## start Dataset records
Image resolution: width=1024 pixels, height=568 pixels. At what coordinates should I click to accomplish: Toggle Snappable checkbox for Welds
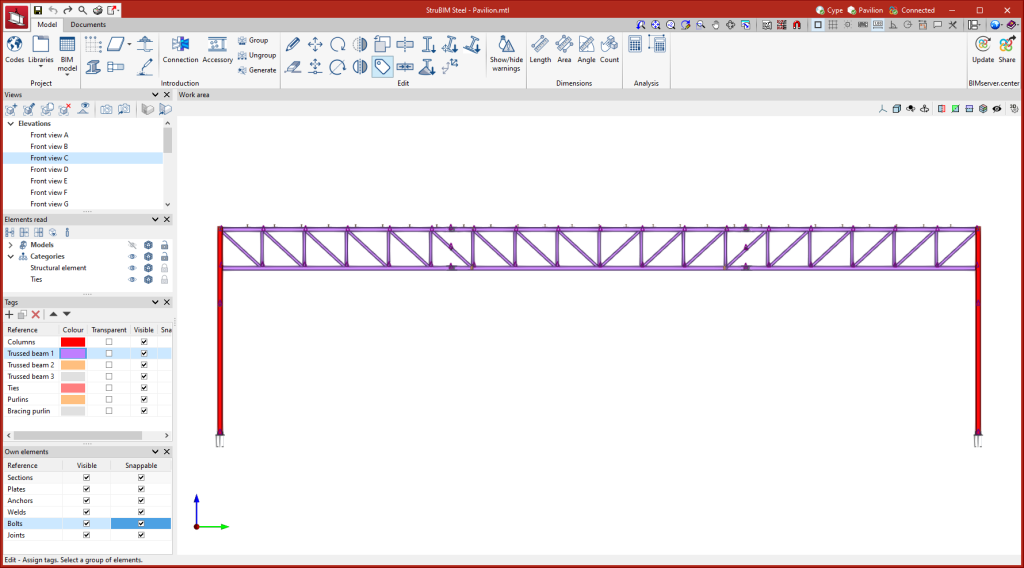141,512
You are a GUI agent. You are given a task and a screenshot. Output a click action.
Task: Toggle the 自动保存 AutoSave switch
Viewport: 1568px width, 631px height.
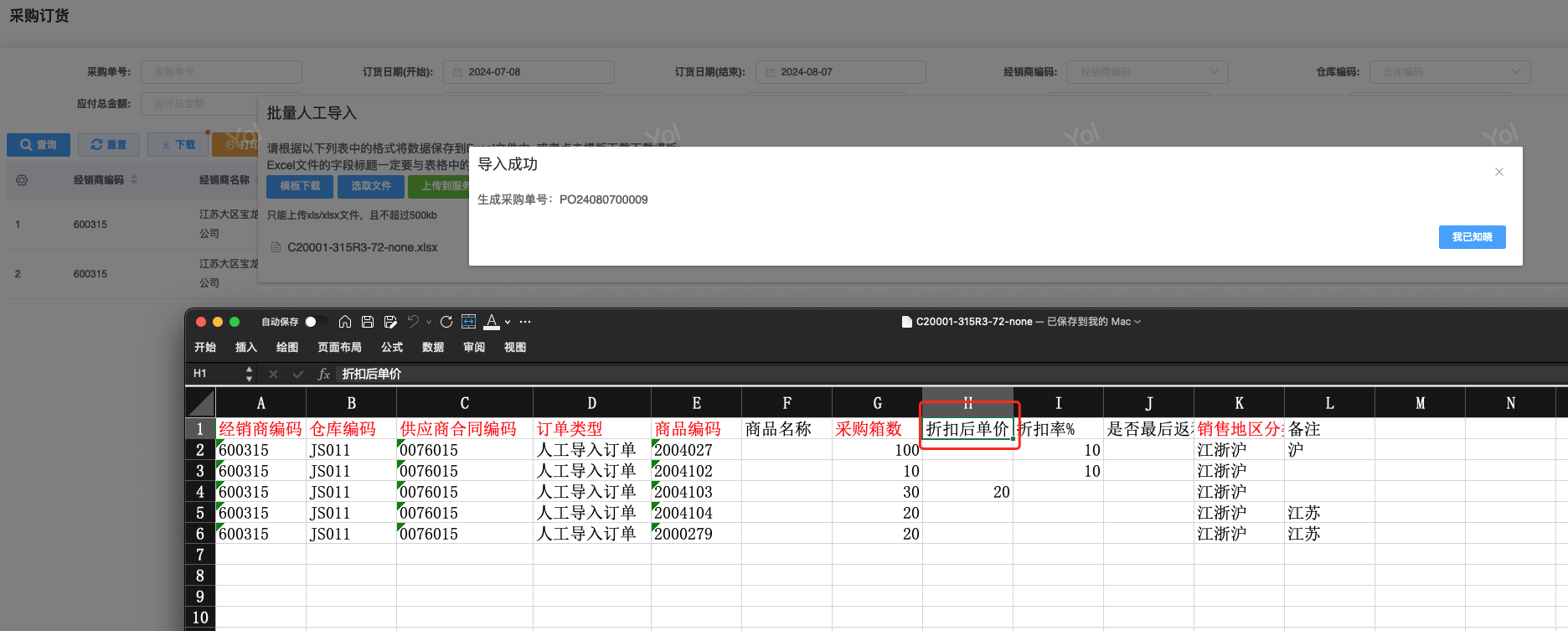(315, 322)
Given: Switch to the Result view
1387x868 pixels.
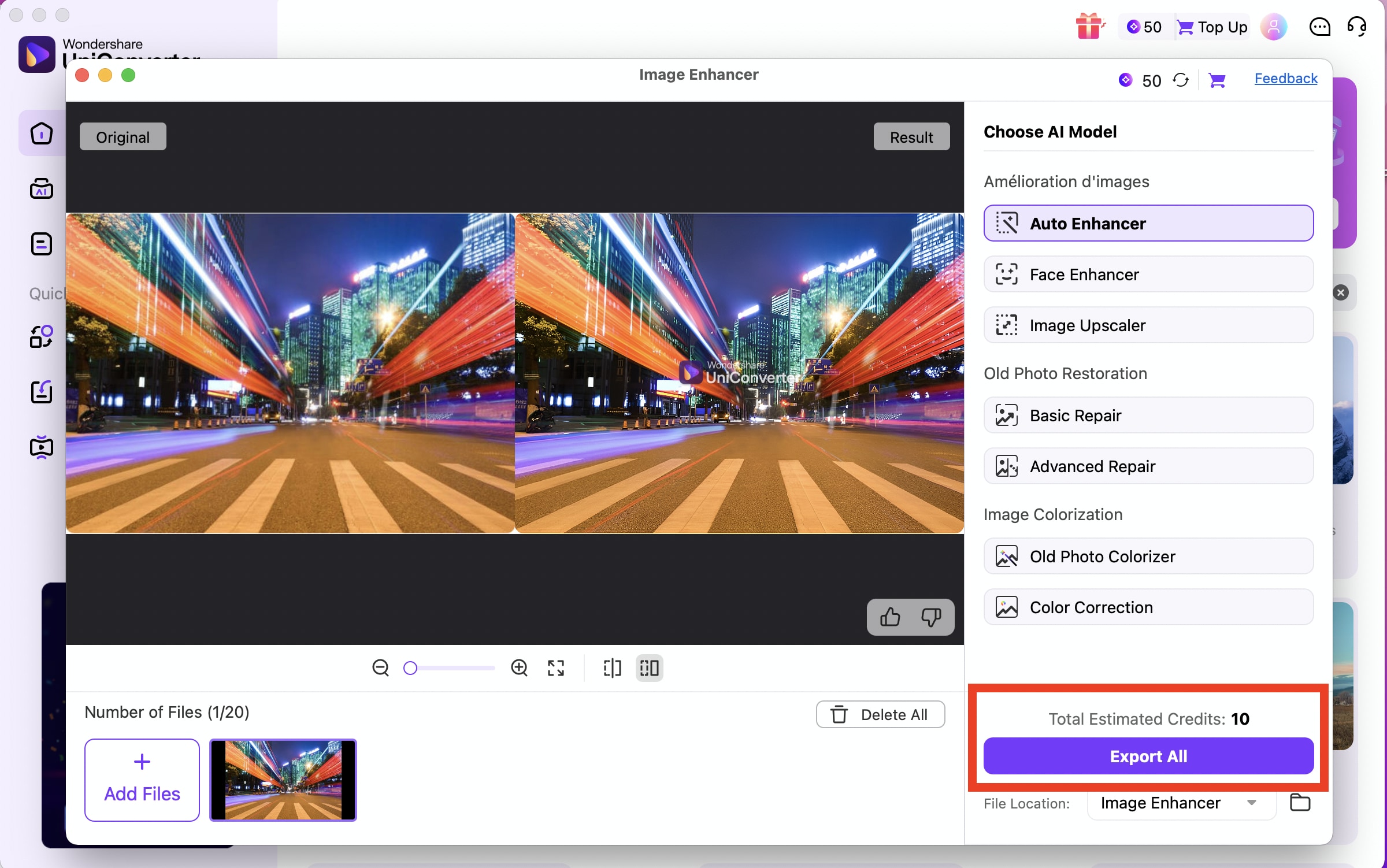Looking at the screenshot, I should (x=911, y=136).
## end Dataset records
__What needs to be done__
Write out all of the rows again, replacing every "Toggle" with "Flip" and keeping everything else unchanged. Leave the pictures out.

__Written solution__
Image resolution: width=1024 pixels, height=568 pixels. At what coordinates should I click to accomplish: Flip Snappable checkbox for Welds
141,512
You are a GUI agent. You are given a task and a screenshot. Output a click action.
Task: Flip the 自动保存 AutoSave switch
Viewport: 1568px width, 631px height.
(315, 322)
Given: Switch to the Result view
1387x868 pixels.
Looking at the screenshot, I should (x=911, y=136).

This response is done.